Giovedì, 17 marzo 2011 - 19:21:00

Il New York Times online diventa a pagamento dal 28 marzo (da oggi in Canada): si tratta del maggiore quotidiano generalista a chiedere ai suoi lettori di pagare per l'accesso alle notizie sul web, dopo 15 anni di notizie gratis. "È un giorno importante nei nostri 159 anni di storia di evoluzione e reinvenzione", dice il presidente di The New York Times Company, Arthur Sulzerberg. Che aggiunge: "La decisione si tradurrà in un'altra risorsa di ricavi e rafforzerà la nostra capacità di continuare a investire nel giornalismo e nell'innovazione digitale".

Il modello di abbonamenti scelto dal New York Times ricalca quello del Financial Times: i lettori potranno consultare gratuitamente 20 articoli al mese, oltre questa soglia verrà chiesto loro di pagare. Per l'accesso al sito dal computer e dal cellulare l'abbonamento sarà di 15 dollari al mese, per quello da computer ed e-reader 20 dollari. I lettori che vorranno accedere al New York Times in tutte le sue forme digitali dovranno pagare 35 dollari al mese, mentre ai titolari di un abbonamento al giornale cartaceo non sarà richiesta nessun'altra sottoscrizione.

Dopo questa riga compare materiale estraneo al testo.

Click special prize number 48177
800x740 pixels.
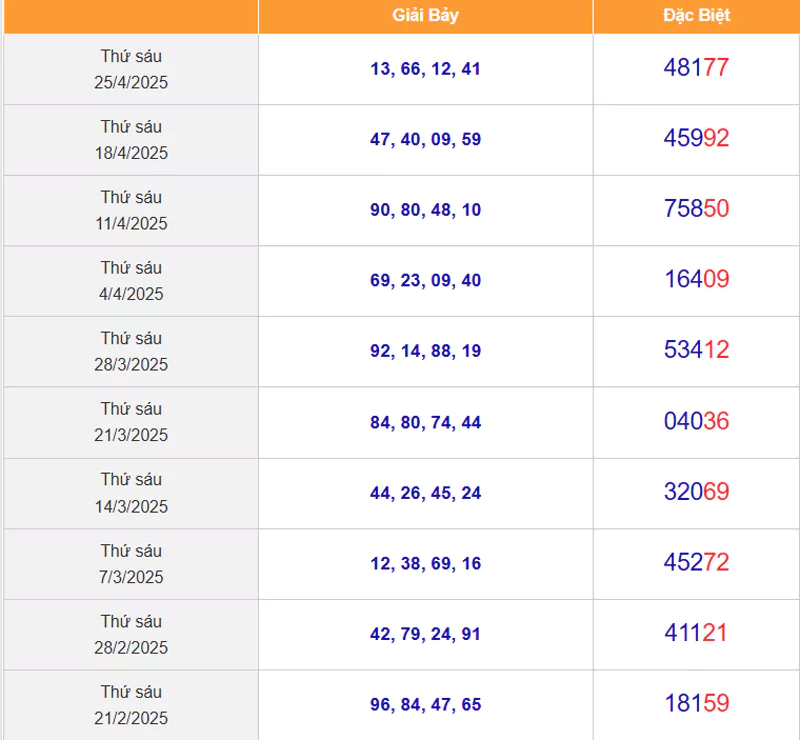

Per non perdere grandi fette di traffico sul proprio sito web, circa 30 milioni di lettori al mese, oltre ai 20 articoli consultabili gratuitamente il New York Times offrirà accesso gratuito per un numero illimitato di contenuti a chi vi accederà da motori di ricerca, blog e social media come Twitter e Facebook; per chi vi accederà attraverso Google ci sarà un tetto di 5 articoli al giorno. "La sfida è mettere un prezzo al nostro lavoro senza creare un muro fra noi e la rete globale e assicurandoci di continuare a impegnarci per un audience il più vasto possibile", osserva Sulzerberg, riconoscendo gli ostacoli che l'accesso a pagamento può creare e le resistenze mentali dei lettori.

I risultati della decisione del Nyt saranno inevitabilmente seguiti con grande interesse da tutta l'industria editoriale, non solo negli Stati Uniti, dove i giornali cartacei - secondo i dati del Pew Project for Excellence in Journalism - hanno visto calare nel 2010 il numero di lettori di un ulteriore 5% e la raccolta pubblicitaria del 6,4%.